The Confederate Alamo: Bloodbath at Petersburg’s Fort Gregg on April 2, 1865
John Fox III, Angle Valley Press 2010, ISBN: 978-0-9711950-0-4
In his new book The Confederate Alamo John Fox takes a look at one of the least-known but most important battles of the Petersburg campaign—the defense of Fort Gregg and its associated works, Forts Whitworth and Owen. The action there ranks as one of the bloodiest and desperate of the war, and allowed the ANV to successfully retreat across the Appomattox that night. Although it has been mentioned in previous works, notably Will Greene’s Breaking the Backbone of the Rebellion, this is the first book to treat only this intense action.

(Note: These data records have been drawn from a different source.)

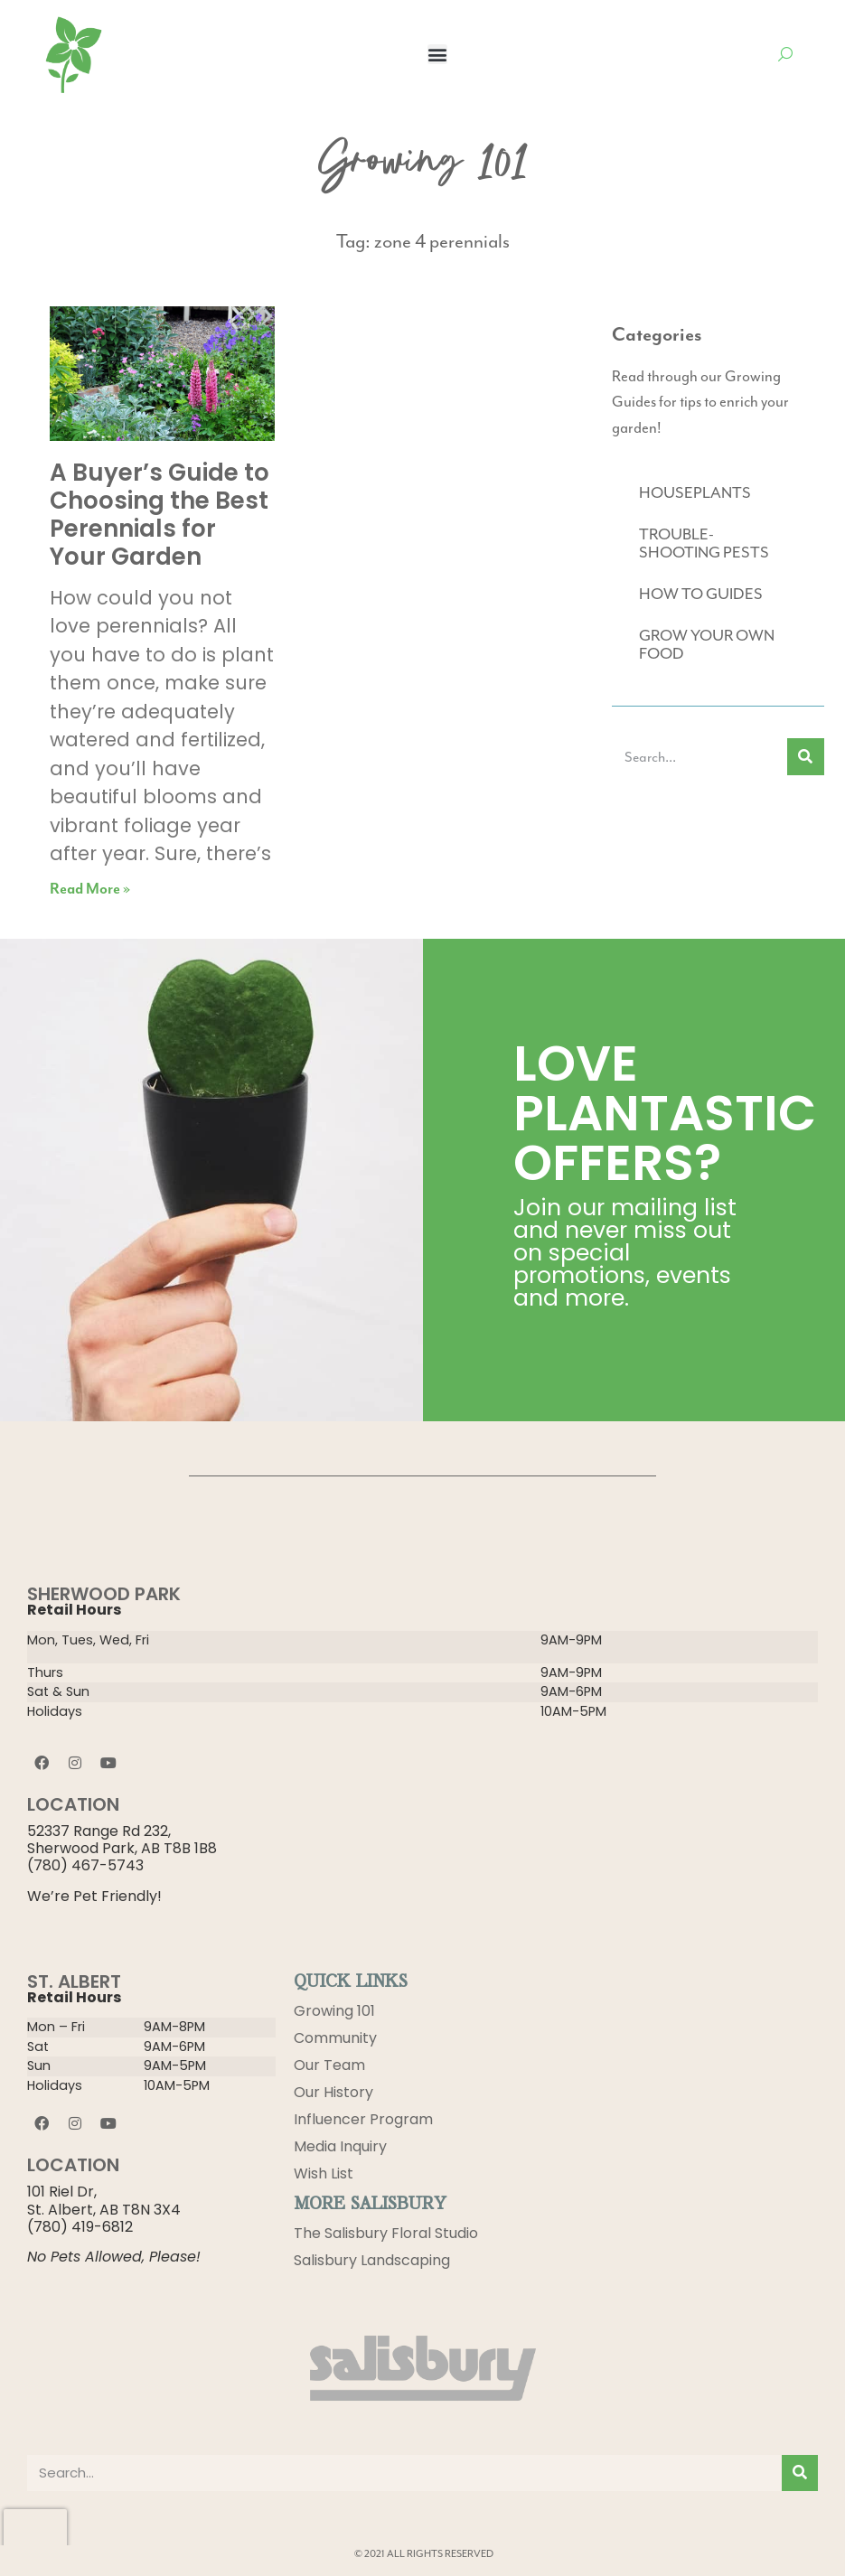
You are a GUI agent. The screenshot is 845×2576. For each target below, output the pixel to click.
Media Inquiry (340, 2146)
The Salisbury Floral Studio (386, 2233)
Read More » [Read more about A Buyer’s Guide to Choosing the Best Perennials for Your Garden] (90, 889)
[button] (437, 54)
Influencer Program (363, 2119)
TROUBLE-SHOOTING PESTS (704, 543)
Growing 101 (334, 2010)
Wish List (323, 2173)
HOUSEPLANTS (695, 492)
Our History (333, 2092)
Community (335, 2038)
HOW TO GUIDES (701, 594)
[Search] (805, 756)
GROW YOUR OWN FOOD (707, 644)
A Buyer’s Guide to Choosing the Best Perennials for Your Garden (159, 515)
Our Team (329, 2065)
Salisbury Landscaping (372, 2260)
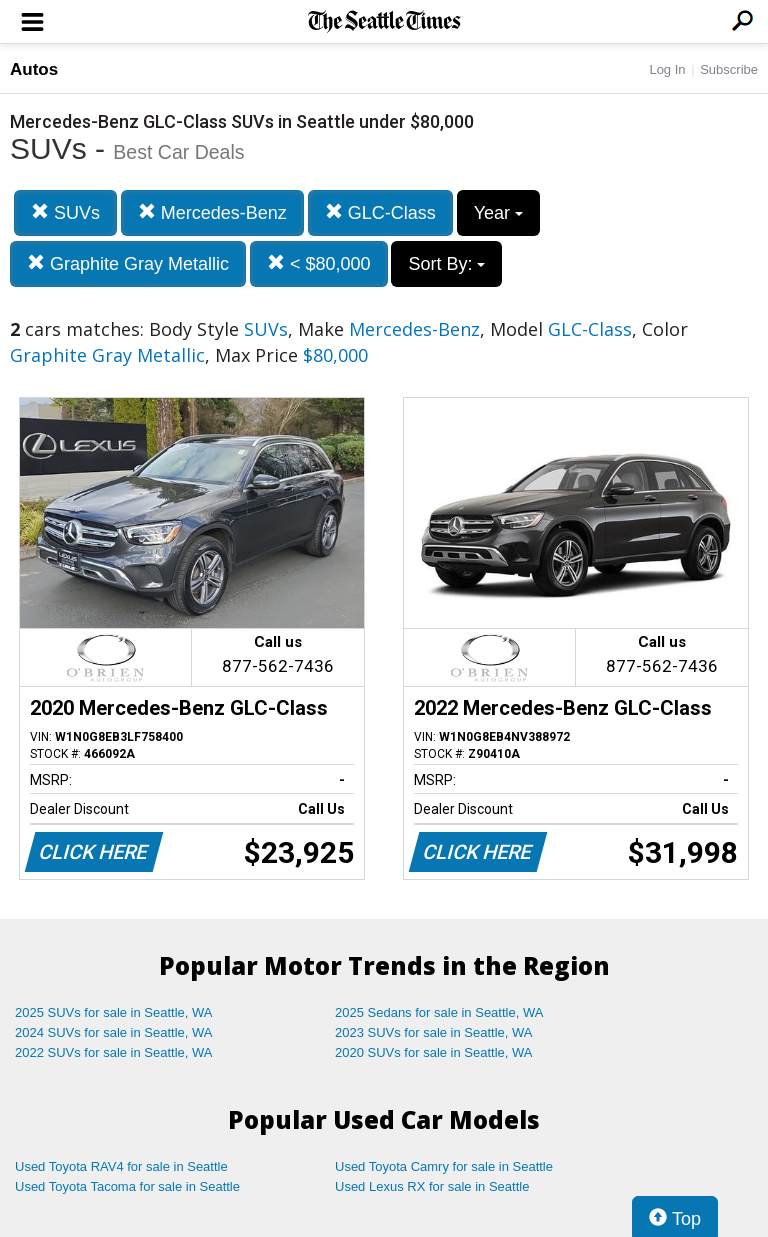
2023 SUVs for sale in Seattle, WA (434, 1032)
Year (498, 213)
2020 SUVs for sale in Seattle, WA (434, 1052)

Earlier on the morning of April 2, 1865, the Union VI Corps had shredded the lines of the Confederate Third Corps and, supported by the XXIV Corps, was by mid-morning in the process of rolling up Lee’s line toward Petersburg. Only the forts of the inner line, virtually unmanned, stood in their way. Fox sets the stage for the action without a lot of preliminaries and soon gets the to main action at Fort Gregg. The makeshift Confederate defense there was thrown together on the fly from Mississippi and North Carolina infantrymen and whatever other units could be found on short notice. It was always a forlorn hope, but any available time had to be bought with blood.

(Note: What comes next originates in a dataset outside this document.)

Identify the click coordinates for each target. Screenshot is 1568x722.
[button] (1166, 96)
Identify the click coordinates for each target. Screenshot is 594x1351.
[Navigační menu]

Fox, who has a history degree from Washington and Lee, has done an excellent job tracking down quite a number of unpublished primary sources on both sides and alternates between a tactical overview and the soldiers-eye perspective. Tactically it was a confused battle—the Confederates withdrew some artillery pieces early in the action that might have made a major difference (an action that no one would later take credit for) and the Union assaults were poorly organized and—even thought their numbers were overwhelming—delivered piecemeal. Even after gaining the moat around the fort the bluecoats were unable to climb the muddy parapet and the boys in gray repulsed several attempts. Eventually, the Union numbers, Confederate ammunition shortages, and a fatal weakness in the fort itself (an unfinished wall), led to its fall and the bloody aftermath in which the maddened attackers spared few of those inside. Many of the men who fought there considered it the most desperate fighting of their entire service.

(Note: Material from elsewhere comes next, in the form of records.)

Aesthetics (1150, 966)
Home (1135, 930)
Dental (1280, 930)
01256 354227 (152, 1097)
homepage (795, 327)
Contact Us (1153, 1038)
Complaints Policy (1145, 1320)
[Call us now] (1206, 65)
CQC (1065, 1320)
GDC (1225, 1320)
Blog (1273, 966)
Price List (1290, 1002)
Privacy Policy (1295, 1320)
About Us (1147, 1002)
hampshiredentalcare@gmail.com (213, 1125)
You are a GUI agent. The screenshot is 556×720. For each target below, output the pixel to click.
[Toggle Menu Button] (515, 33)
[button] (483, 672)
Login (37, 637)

The narrative moves swiftly and finishes in only 217 pages. The writing is tight and concise and though the prose sometimes veers toward the purple it never quite gets there, and as a historian Fox is scrupulously fair to both sides. There are several useful indexes including a driving tour, an order of battle (no small feat to sort out the mixed Confederate units), the casualties (811 Union, 413 Confederate), a listing of all the Confederate soldiers at Fort Gregg, and an examination of the controversial artillery withdrawal. There are copious footnotes and a useful index, and in all this handsome volume is a great example of the sort of polished, professionally done book that is coming out of some of the better small presses today. Highly recommended.